Cuando Dios dice que lo amemos con todo el corazón se refiere a esa emoción hacia él, pero también dice: con toda tu mente, lo que quiere decir que tengamos convicción y conocimiento de su plenitud y gloria. Debemos relacionar adecuadamente nuestro corazón  nuestra mente para amar a Dios con emoción y con conocimiento. Es muy difícil enfocar nuestra fe en un dios que no conocemos, pero cuando usamos nuestros pensamientos en Dios y lo conocemos a través de Jesucristo, entonces podemos colocar nuestra fe en un Dios que todo lo puede, lleno de misericordia y el único que nos puede salvar.

Entonces, ¿que debo saber para manejar mis pensamientos a Dios?. El pensamiento está estructurado por dos factores que podemos manejar con más facilidad, estos son el enfoque y el prejuicio.

  • El prejuicio consiste en criticar de forma positiva o negativa una situación o una persona sin tener suficientes elementos previos. En el campo de la psicología, es el modo en el que “vemos la realidad.”
  • El enfoque es el que guía nuestro pensamiento, ya que se encarga de darle un sentido y dirección.

El prejuicio crea límites en nuestra vida, en cambio el enfoque crea un camino a seguir, entonces todos nuestros pensamientos se van guiando por ese enfoque. Si dejas que tus prejuicios dominen tu forma de pesar, simplemente evitarás situaciones, personas, pensamientos, etc. y nunca llegarás a un punto fijo para tus ideas y pensamientos. En cambio si tienes un enfoque, te darás cuenta que muchas de las cosas que hacías o haces no mejoran o afecta tu enfoque y entonces lo desecharás. El tener prejuicios son una amenaza aún mayor cuando somos ignorantes de tal situación, persona, etc. ya que el desconocimiento de tal cosa afecta en gran manera nuestros prejuicios.

“De nada te sirve estar huyendo por tener prejuicios, pero sacarás mucho provecho en tu vida si te propones mentas y te enfocas en ellas.”

En la vida cristiana, no deberías tener prejuicios sobre tu iglesia, familia, amigos, líderes, pastores, etc. en lugar de ello, es mejor que pongas un enfoque hacia un mejor futuro para tu iglesia, familia, amigos, líderes, pastores, etc.
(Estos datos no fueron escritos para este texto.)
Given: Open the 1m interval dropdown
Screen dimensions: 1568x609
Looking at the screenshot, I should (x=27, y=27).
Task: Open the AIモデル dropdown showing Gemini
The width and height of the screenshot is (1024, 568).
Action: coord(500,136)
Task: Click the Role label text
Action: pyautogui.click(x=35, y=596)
Una oración con prejuicios solo hará que te canses, te distraigas e incluso que te desanimes, pero una oración enfocada en una respuesta por parte de Dios desarrolla una fe que va creciendo cada vez mas. Con una predicación con prejuicios, solo hablarás mal de otros, desconfiarás de ti mismo y puede que dudes del poder de Dios, en cambio cuando enfocamos una predica en una enseñanza a quienes lo necesitan, es seguro que esa semilla llegará a tales personas.
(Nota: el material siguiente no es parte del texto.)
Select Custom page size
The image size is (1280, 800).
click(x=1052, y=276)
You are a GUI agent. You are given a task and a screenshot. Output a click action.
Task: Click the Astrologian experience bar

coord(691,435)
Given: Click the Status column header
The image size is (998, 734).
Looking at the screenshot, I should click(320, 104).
El problema del tercer siervo no fue su aptitud, sino su forma de ver las cosas, el enfoque que tenía de su realidad, los conocimientos que tenía o carecía, sus emociones, sus pensamientos, etc. En fin, su problema era su actitud. En el momento que pensó: “me dio miedo, y…”. Vemos que se basó en sus emociones y no supo aprovechar o cambiar ese miedo para su provecho. Pero luego de haber dicho eso, fue que hizo algo, pero condenó sus acciones por esa emoción.